Preface
There is a kind of silence that can be described with numbers, called warmth: the countless starlight inlaid in the dark blue night sky, the ups and downs of various buildings under the night sky, and the warm lights emitted from each building like breathing.
Each window tells a different story, happy families; loving couples; supportive relatives; and elderly companions who have gone through thick and thin together. All of this, every night, from each building's windows, pours into the sky in a surging manner, converges into a mighty river that flows into the sea, and bursts forth with warmth like starlight.
There is a silence that can be described with numbers, an endless white expanse etched on cold stone monuments, lying dormant in the desolate land beyond most people's memories. The wheels of history, stained with blood and life, repeatedly trample this desolate land, maintaining silence through remembrance, tempering, and nightingale's bloody cries.
We only remember this desolate land at certain specific times.
The most heart-wrenching grief I have ever seen is etched on Wang Lao's face: the elderly man maintains a straight military posture for a long time, standing in the endless white space with his head thrown back to the sky, large tears constantly falling from his crimson-red face and rolling down his neck veins onto his khaki uniform.
Wang Lao and his comrades experienced the war that lasted for over 50 years, a war that brought out various sparks from the friction between gunfire and humanity. The war left him with chronic illnesses that plagued his later life, leaving his comrades on foreign soil.
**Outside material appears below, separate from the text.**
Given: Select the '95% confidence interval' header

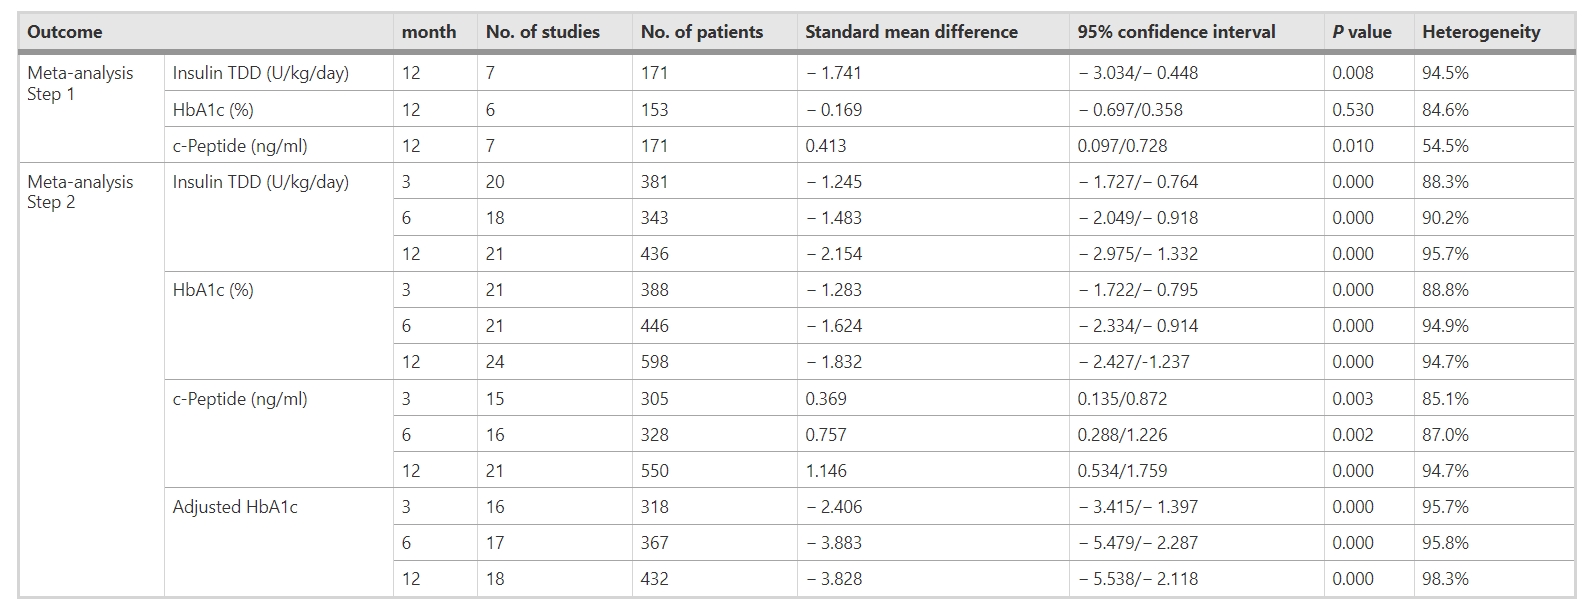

"That year, many comrades were demobilized and returned home. Soon after, they received letters from all directions: the family had divided up the land, and after holding guns for so many years, they didn't know how to use a hoe... In a few days, they would be going on blind dates, what could they say when they met?... The letter was passed around among us remaining comrades, each of us reading it once and leaving tears behind. It's too exciting, you might not understand, but it's really too exciting... Old Squad Leader was happily smoking, scolding us for being cowards, but as he smoked, he also shed tears. He said we weren't afraid to die, but more importantly, we wanted to live well. After fighting for so many years, what I feared most was roll call after the war. If there was one person who didn't respond, my heart would skip a beat, it felt like I had lost a piece of flesh. I was truly scared, scared that one day all you guys would be gone, and I'd become a skeleton, as Company Commander would say, a walking corpse. Now it's all good, we've been liberated, the country has been founded, we don't have to fight anymore, and I can finally sleep soundly."
"Not long after, comrades from all sides returned to the troops, shouldering guns and going to Korea... The squad leader said, we are not afraid of death, but want to live a good life."
"Do you know how many of my comrades are buried here? I've lost count... If all these people were alive, and they marched past us at quickstep pace, do you know how long it would take?"
"Do you know how many comrades are still lying in Korea? Tens of thousands! Do you know how many families the martyred soldiers represent?......"
Wang Lao said he is not a hero, he just carried guns with heroes.
The wind swooped down from the sky, washing over row upon row of icy tombstones, countless tombstones clustering around Wang Lao's solemn face.
The long song should be sung with sorrow!
King Lao walked past tombstone after tombstone, his hands holding a basket full of cotton gloves. Every time he passed by a tombstone, he would press the gloves onto it, muttering to himself: "It's cold, don't suffer from hunger and cold anymore."